#### The exercise
Swap "GUI agent" for "GUI assistant" everywhere in the items below. Reproduce the items with no other changes.

── Data excerpts

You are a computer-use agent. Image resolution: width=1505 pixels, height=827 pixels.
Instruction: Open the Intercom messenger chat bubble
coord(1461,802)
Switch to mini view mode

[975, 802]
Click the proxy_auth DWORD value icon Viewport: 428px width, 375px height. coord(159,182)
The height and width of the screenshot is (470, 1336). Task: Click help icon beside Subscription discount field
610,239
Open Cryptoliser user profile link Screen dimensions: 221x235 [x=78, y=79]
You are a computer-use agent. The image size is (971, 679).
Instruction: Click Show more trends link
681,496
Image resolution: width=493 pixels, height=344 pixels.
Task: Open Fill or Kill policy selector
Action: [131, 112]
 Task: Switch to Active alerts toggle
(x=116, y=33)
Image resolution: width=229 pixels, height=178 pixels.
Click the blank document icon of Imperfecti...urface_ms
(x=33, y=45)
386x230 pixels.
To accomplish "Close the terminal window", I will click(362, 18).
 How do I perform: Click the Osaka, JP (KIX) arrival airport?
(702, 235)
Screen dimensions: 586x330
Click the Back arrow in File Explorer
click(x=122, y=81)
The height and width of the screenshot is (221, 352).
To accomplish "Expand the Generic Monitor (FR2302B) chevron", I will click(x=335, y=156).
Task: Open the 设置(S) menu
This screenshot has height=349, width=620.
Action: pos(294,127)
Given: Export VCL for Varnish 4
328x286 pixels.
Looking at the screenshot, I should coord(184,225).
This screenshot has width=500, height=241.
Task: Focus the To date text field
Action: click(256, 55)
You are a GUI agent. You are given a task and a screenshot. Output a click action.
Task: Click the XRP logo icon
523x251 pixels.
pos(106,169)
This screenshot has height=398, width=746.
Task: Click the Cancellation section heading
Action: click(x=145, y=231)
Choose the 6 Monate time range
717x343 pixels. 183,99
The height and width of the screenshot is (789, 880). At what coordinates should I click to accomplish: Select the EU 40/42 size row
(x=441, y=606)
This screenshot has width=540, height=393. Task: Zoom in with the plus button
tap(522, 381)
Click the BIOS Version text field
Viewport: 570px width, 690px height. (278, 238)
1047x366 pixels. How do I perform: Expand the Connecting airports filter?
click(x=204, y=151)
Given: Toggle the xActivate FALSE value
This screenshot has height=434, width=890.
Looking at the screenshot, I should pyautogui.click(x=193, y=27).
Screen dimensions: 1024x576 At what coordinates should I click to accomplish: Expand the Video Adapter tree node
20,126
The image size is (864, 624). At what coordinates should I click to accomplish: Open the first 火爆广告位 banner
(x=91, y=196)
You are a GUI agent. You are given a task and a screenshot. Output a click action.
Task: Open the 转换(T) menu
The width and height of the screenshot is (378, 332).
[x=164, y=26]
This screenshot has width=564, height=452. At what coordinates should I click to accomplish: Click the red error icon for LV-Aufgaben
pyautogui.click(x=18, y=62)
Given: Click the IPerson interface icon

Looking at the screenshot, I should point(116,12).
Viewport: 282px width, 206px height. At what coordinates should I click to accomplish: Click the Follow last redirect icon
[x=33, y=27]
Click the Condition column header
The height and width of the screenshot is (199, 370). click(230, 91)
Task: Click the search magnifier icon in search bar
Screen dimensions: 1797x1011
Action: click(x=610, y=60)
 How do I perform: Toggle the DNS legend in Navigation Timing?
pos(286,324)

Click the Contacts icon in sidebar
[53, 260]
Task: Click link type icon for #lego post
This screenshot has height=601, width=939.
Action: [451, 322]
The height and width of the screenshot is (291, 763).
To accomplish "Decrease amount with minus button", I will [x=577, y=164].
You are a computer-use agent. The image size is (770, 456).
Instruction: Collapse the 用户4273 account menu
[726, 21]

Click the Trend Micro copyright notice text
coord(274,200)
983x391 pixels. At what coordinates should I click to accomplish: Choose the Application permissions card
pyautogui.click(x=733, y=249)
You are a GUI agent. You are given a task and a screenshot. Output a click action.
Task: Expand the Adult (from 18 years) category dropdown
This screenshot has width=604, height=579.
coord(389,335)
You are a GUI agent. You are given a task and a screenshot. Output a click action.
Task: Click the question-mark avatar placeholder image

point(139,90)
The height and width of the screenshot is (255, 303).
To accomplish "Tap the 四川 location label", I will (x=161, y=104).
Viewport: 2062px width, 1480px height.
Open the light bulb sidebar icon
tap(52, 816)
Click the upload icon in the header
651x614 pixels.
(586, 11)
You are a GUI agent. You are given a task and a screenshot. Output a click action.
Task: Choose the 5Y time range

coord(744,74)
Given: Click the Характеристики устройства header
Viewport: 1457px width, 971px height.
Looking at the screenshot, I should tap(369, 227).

────

#### Answer to this task
You are a computer-use agent. Image resolution: width=1505 pixels, height=827 pixels.
Instruction: Open the Intercom messenger chat bubble
coord(1461,802)
Switch to mini view mode

[975, 802]
Click the proxy_auth DWORD value icon Viewport: 428px width, 375px height. coord(159,182)
The height and width of the screenshot is (470, 1336). Task: Click help icon beside Subscription discount field
610,239
Open Cryptoliser user profile link Screen dimensions: 221x235 [x=78, y=79]
You are a computer-use agent. The image size is (971, 679).
Instruction: Click Show more trends link
681,496
Image resolution: width=493 pixels, height=344 pixels.
Task: Open Fill or Kill policy selector
Action: [131, 112]
 Task: Switch to Active alerts toggle
(x=116, y=33)
Image resolution: width=229 pixels, height=178 pixels.
Click the blank document icon of Imperfecti...urface_ms
(x=33, y=45)
386x230 pixels.
To accomplish "Close the terminal window", I will click(362, 18).
 How do I perform: Click the Osaka, JP (KIX) arrival airport?
(702, 235)
Screen dimensions: 586x330
Click the Back arrow in File Explorer
click(x=122, y=81)
The height and width of the screenshot is (221, 352).
To accomplish "Expand the Generic Monitor (FR2302B) chevron", I will click(x=335, y=156).
Task: Open the 设置(S) menu
This screenshot has height=349, width=620.
Action: pos(294,127)
Given: Export VCL for Varnish 4
328x286 pixels.
Looking at the screenshot, I should coord(184,225).
This screenshot has width=500, height=241.
Task: Focus the To date text field
Action: click(256, 55)
You are a GUI assistant. You are given a task and a screenshot. Output a click action.
Task: Click the XRP logo icon
523x251 pixels.
pos(106,169)
This screenshot has height=398, width=746.
Task: Click the Cancellation section heading
Action: click(x=145, y=231)
Choose the 6 Monate time range
717x343 pixels. 183,99
The height and width of the screenshot is (789, 880). At what coordinates should I click to accomplish: Select the EU 40/42 size row
(x=441, y=606)
This screenshot has width=540, height=393. Task: Zoom in with the plus button
tap(522, 381)
Click the BIOS Version text field
Viewport: 570px width, 690px height. (278, 238)
1047x366 pixels. How do I perform: Expand the Connecting airports filter?
click(x=204, y=151)
Given: Toggle the xActivate FALSE value
This screenshot has height=434, width=890.
Looking at the screenshot, I should pyautogui.click(x=193, y=27).
Screen dimensions: 1024x576 At what coordinates should I click to accomplish: Expand the Video Adapter tree node
20,126
The image size is (864, 624). At what coordinates should I click to accomplish: Open the first 火爆广告位 banner
(x=91, y=196)
You are a GUI assistant. You are given a task and a screenshot. Output a click action.
Task: Open the 转换(T) menu
The width and height of the screenshot is (378, 332).
[x=164, y=26]
This screenshot has width=564, height=452. At what coordinates should I click to accomplish: Click the red error icon for LV-Aufgaben
pyautogui.click(x=18, y=62)
Given: Click the IPerson interface icon

Looking at the screenshot, I should point(116,12).
Viewport: 282px width, 206px height. At what coordinates should I click to accomplish: Click the Follow last redirect icon
[x=33, y=27]
Click the Condition column header
The height and width of the screenshot is (199, 370). click(230, 91)
Task: Click the search magnifier icon in search bar
Screen dimensions: 1797x1011
Action: click(x=610, y=60)
 How do I perform: Toggle the DNS legend in Navigation Timing?
pos(286,324)

Click the Contacts icon in sidebar
[53, 260]
Task: Click link type icon for #lego post
This screenshot has height=601, width=939.
Action: [451, 322]
The height and width of the screenshot is (291, 763).
To accomplish "Decrease amount with minus button", I will [x=577, y=164].
You are a computer-use agent. The image size is (770, 456).
Instruction: Collapse the 用户4273 account menu
[726, 21]

Click the Trend Micro copyright notice text
coord(274,200)
983x391 pixels. At what coordinates should I click to accomplish: Choose the Application permissions card
pyautogui.click(x=733, y=249)
You are a GUI assistant. You are given a task and a screenshot. Output a click action.
Task: Expand the Adult (from 18 years) category dropdown
This screenshot has width=604, height=579.
coord(389,335)
You are a GUI assistant. You are given a task and a screenshot. Output a click action.
Task: Click the question-mark avatar placeholder image

point(139,90)
The height and width of the screenshot is (255, 303).
To accomplish "Tap the 四川 location label", I will (x=161, y=104).
Viewport: 2062px width, 1480px height.
Open the light bulb sidebar icon
tap(52, 816)
Click the upload icon in the header
651x614 pixels.
(586, 11)
You are a GUI assistant. You are given a task and a screenshot. Output a click action.
Task: Choose the 5Y time range

coord(744,74)
Given: Click the Характеристики устройства header
Viewport: 1457px width, 971px height.
Looking at the screenshot, I should tap(369, 227).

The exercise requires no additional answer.